On 27/08/2010 03:50, Dean Michael Berris wrote:
Actually, not *just* a range of characters.
If your range dealt with ownership of data and abstracted the means by which the data is actually manipulated (even through iterators) then maybe a string is just a range of characters. If your range made sure that the data is moved instead of copied in certain situations, or whether there is an optimization that can be made on certain operations (like concatenation) then yeah I'll agree that a string is just a range of characters.
If you think about a string as a special beast that does a lot of things:
1. Allocates memory which holds the characters 2. Offers an abstraction unique to strings (token_iterator, line_iterator, char_iterator, wchar_iterator) 3. Has value semantics similar to built-in types (copyable, movable, "regular")
Then it doesn't look like just a range.
What I call a string is just the data, not a container of said data. I don't see what 2 is doing in there. Surely those mechanisms are independent of the container.
Sure, but if the string type already does that for you at the time you need it, then it's inherently supported by the type, no?
If you can iterate through a sequence of copyable elements, then you can copy those elements into a new sequence of the structure of your choosing. This doesn't require any particular support from the first sequence type.
That's cool, but in cases where you deal with potentially huge strings (i.e. more than a memory page's worth of data) you start looking for ways of moving some of the work out of runtime and into compile time
This doesn't make sense. If the data is too big to fit into memory, then it's going to be completely out of the range (no pun intended) of what the compile-time world can deal with.
And especially in cases where you need to abstract the string from being something that is exclusively in memory to something that refers to data that is not in memory (retrieved from a socket, from a file, from user input) you run into issues like buffer management, demand-driven/lazy-loading data, etc. that a range is not the end-all and/or best solution for.

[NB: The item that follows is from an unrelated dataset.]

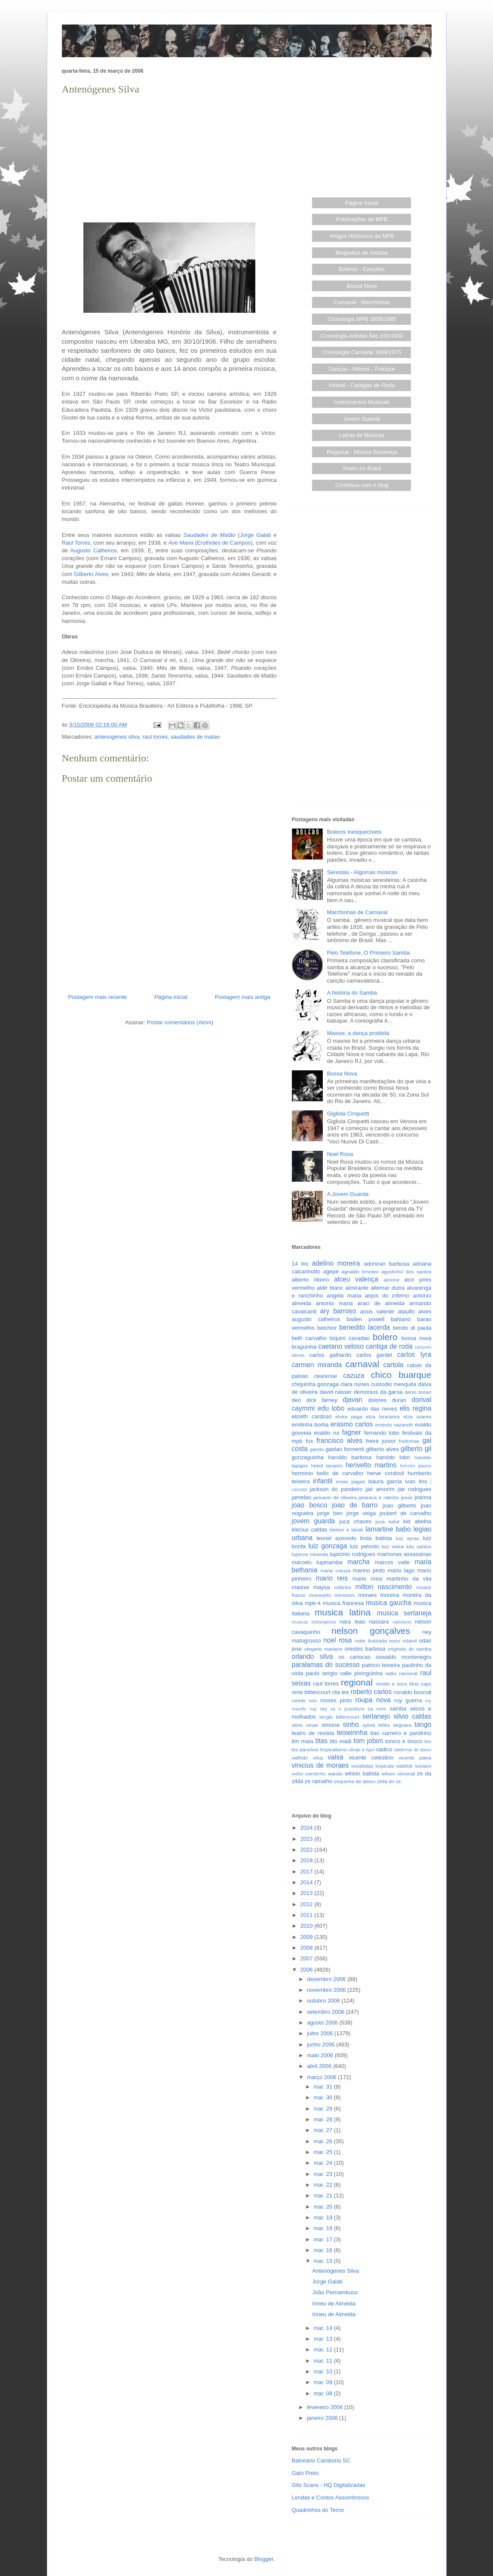 This screenshot has height=2576, width=493. I want to click on Gibi Scans - HQ Digitalizadas, so click(328, 2485). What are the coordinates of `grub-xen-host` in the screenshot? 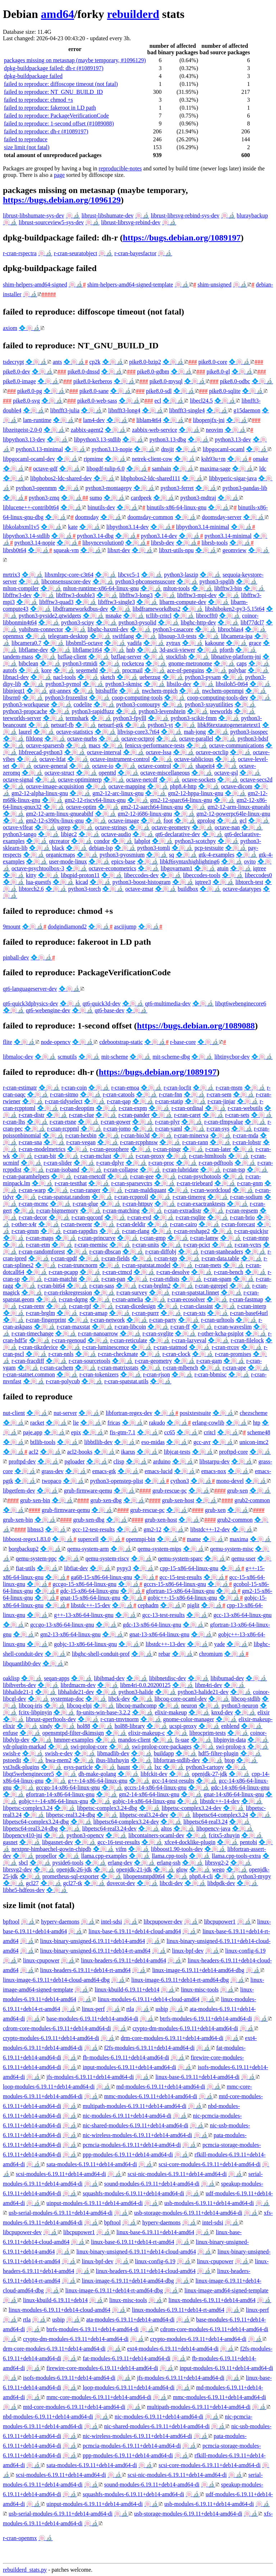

For instance, think about a forward iterator (or a single-pass iterator?) that the string can expose to allow for one-time traversal of the data it holds or it refers to. The string doesn't have to have the data all in memory if it doesn't yet, and it can then lazily load the data and expose it through that forward iterator.
I don't get your argument. Basically you're saying "wouldn't it be cool if you could not actually store your data in memory, but generate it as you're traversing or get it from I/O on demand?". That's what ranges are. Ranges *are* iterators.
If the string handle knew that some part of the string was a conglomeration of statically-sized literals then it can hold that data in a boost::array of the correct size
No it cannot. string_handle is a single type defined in advance, and it must have a finite size. It cannot guess how many conglomerations of statically-sized literals you're going to want to put into it, and therefore can't guarantee enough storage.
then you can correctly allocate enough space at the point where the operator= is implemented.
At runtime; (operator= is a function that executes code, not a type definition that provides automatic storage) which makes the memory dynamically allocated, as I said.
Of course the type erasure might be an issue, but knowing the eventual size at compile time allows you a lot of optimizations you otherwise can't or won't do.
Here, I can't see it bringing any benefit compared to knowing it at runtime, since the allocation can only happen at runtime.
Yes, but then you have a left-leaning tree of iterator pairs. ;)
Just like you have a tree of a bounded segments, or an AST if you go for a proto solution.
If the new string type implemented iterators (several types of iterators in fact) and manages the memory for you in a configurable manner, *and* allows you to convert it to either an std::string or an std::wstring, why wouldn't it be inter-operable?
Because your code will expect your string type, not the string type of the user, meaning he'll have to convert to it. Converting is not actually needed, since you could just treat your type, the type of the user, or any smart lazy evaluated type the same.
But the range adaptors don't solve the issue of multiple allocations
How do they not? Your problem is that you reallocate multiple times with a classic binary operator+ implementation: (pseudo-code) buffer = a + b + c is buffer = allocate(size(a)) copy(buffer, a) buffer2 = allocate(size(buffer)+size(b)) copy(buffer2, buffer) cat(buffer2, b) free(buffer) buffer = allocate(size(buffer2)+size(c)) copy(buffer, buffer2) cat(buffer, c) free(buffer2) Instead of that you could just evaluate that expression as r = join(a, b, c) buffer3 = allocate(size(r)) copy(buffer3, r) As you can see, it solves the problem just fine.
Ah, because 'auto' is C++0x and I was still thinking that maybe people not moving to C++0x might as well want to be able to use this new string type even at C++03.
You can write the type out yourself or use a result_of-like protocol, like Fusion does.
Yes! Well, technically not stateful operations -- they're functionally pure operations: concatenation doesn't munge with the existing strings, it just returns a new string made of the contents of the other strings (or string generators).
If you end up re-storing the result into the same variable, it basically is stateful.